Find the string "will" in the data, and copy out each line that has it.
——
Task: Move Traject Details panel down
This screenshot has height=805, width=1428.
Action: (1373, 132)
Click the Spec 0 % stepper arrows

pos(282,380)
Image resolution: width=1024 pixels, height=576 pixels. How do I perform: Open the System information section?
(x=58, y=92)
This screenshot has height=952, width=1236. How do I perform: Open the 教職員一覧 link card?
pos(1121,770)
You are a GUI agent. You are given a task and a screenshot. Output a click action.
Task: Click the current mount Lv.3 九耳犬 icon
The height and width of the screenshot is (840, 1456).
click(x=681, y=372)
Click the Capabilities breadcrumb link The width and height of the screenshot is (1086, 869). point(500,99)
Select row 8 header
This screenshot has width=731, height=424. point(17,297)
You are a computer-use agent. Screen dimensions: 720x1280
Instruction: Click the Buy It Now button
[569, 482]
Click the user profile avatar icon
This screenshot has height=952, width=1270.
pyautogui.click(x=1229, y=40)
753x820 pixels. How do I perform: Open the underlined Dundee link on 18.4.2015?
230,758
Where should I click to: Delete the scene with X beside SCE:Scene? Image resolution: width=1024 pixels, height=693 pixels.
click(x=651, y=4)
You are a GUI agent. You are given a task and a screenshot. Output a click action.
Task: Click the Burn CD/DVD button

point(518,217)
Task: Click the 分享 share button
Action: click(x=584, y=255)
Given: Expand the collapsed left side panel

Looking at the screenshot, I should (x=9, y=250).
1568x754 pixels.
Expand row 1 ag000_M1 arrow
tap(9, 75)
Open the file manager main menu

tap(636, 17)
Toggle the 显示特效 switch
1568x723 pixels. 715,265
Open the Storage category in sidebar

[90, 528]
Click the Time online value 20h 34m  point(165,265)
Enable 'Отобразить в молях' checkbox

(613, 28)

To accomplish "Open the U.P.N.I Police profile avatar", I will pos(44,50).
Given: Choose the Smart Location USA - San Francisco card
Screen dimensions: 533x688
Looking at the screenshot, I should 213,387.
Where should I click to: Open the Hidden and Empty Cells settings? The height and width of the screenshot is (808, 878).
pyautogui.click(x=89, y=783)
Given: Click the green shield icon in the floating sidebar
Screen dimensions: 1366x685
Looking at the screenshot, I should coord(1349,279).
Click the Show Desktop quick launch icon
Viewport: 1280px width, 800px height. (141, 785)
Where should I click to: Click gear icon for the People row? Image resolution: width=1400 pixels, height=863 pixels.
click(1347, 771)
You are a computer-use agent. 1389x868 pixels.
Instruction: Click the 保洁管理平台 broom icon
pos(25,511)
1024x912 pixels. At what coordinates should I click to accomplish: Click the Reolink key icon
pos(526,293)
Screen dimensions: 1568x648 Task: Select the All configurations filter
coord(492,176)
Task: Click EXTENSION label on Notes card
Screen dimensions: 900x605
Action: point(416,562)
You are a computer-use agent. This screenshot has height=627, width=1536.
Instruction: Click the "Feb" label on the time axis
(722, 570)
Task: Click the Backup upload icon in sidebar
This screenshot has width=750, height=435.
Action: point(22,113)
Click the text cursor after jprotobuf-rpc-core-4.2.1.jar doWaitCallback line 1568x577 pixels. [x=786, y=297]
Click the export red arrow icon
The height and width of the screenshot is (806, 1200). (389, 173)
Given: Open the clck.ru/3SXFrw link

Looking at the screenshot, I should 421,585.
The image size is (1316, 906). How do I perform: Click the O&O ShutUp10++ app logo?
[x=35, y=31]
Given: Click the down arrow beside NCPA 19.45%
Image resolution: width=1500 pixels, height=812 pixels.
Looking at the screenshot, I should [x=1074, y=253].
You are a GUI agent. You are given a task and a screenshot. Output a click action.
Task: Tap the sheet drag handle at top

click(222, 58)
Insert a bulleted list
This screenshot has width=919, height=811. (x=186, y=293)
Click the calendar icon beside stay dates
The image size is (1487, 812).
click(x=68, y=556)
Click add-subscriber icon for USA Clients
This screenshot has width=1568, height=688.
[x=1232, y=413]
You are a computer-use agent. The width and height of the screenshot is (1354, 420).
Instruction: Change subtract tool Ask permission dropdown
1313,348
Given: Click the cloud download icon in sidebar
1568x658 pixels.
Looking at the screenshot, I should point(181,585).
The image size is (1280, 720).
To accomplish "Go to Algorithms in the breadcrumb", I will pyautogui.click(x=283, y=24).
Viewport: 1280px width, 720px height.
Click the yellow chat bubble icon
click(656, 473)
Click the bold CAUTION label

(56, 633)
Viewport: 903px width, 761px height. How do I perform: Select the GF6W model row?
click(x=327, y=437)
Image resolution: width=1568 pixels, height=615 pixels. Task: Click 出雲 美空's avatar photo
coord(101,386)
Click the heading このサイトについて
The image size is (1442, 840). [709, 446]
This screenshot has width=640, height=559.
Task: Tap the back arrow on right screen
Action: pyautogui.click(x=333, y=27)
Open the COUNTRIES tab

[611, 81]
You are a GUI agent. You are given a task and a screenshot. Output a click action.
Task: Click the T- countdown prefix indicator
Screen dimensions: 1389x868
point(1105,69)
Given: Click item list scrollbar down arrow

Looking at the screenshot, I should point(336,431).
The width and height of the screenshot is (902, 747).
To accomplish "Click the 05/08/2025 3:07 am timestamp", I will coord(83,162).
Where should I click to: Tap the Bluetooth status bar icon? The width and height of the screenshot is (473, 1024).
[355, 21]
——
--- Output for this exercise ---
To accomplish "Open the U.P.N.I Police profile avatar", I will pos(44,50).
To accomplish "Go to Algorithms in the breadcrumb", I will pyautogui.click(x=283, y=24).
To accomplish "Click the 05/08/2025 3:07 am timestamp", I will coord(83,162).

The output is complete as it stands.